**Exercise materials**
......

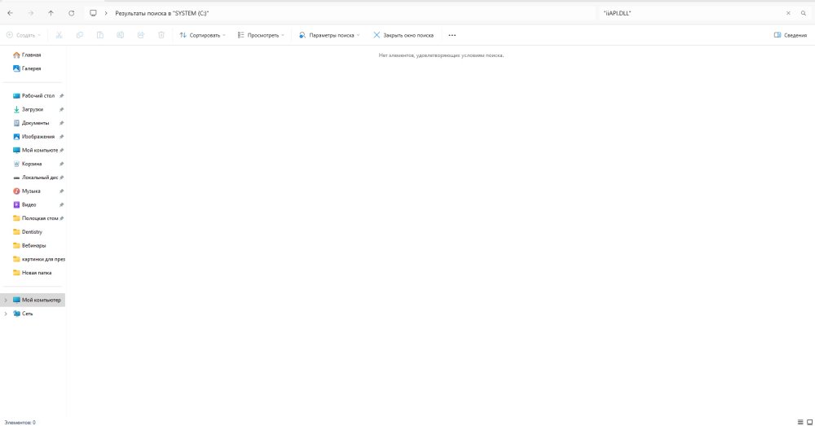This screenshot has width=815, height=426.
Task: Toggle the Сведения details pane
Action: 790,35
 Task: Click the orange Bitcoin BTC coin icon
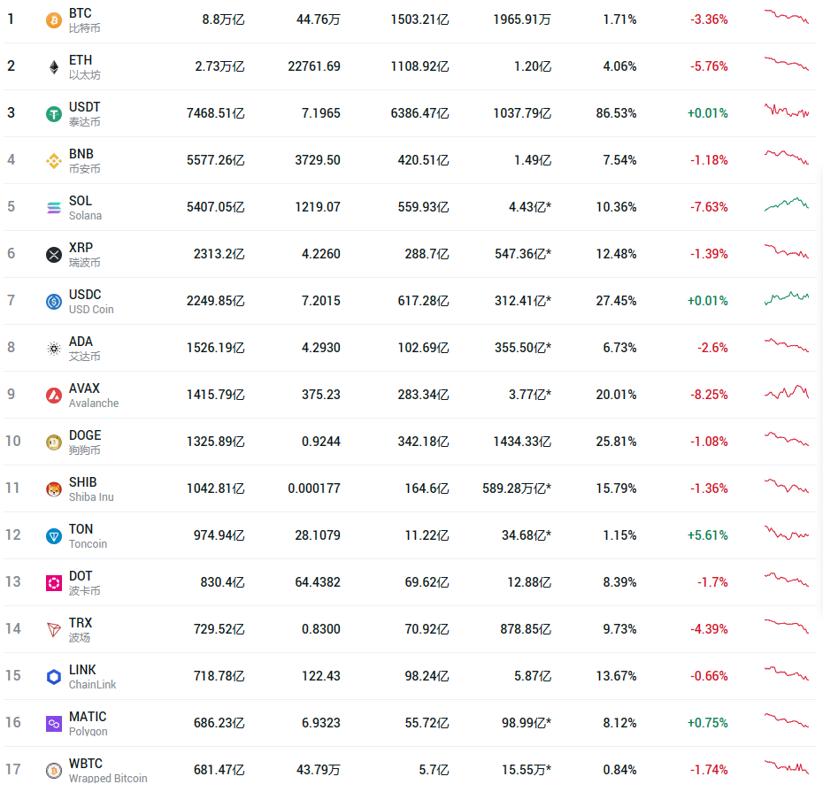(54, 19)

......

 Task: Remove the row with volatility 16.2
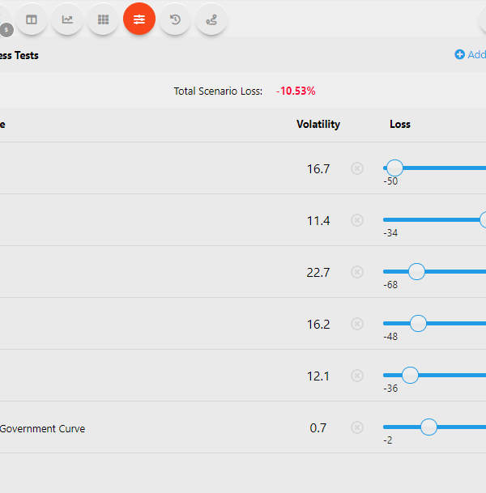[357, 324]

......

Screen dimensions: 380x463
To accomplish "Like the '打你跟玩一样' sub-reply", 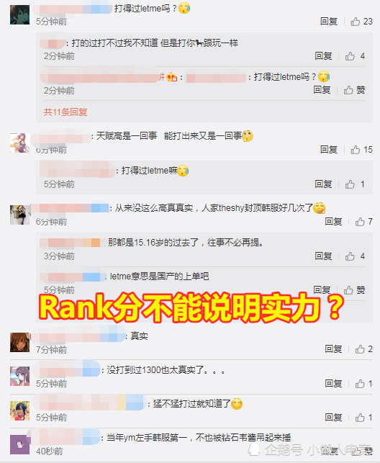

......

Gather each line of the records above that contains the word "Task", and copy those lines in the order they appear.

Task: Toggle the Сведения details pane
 Task: Click the orange Bitcoin BTC coin icon
 Task: Remove the row with volatility 16.2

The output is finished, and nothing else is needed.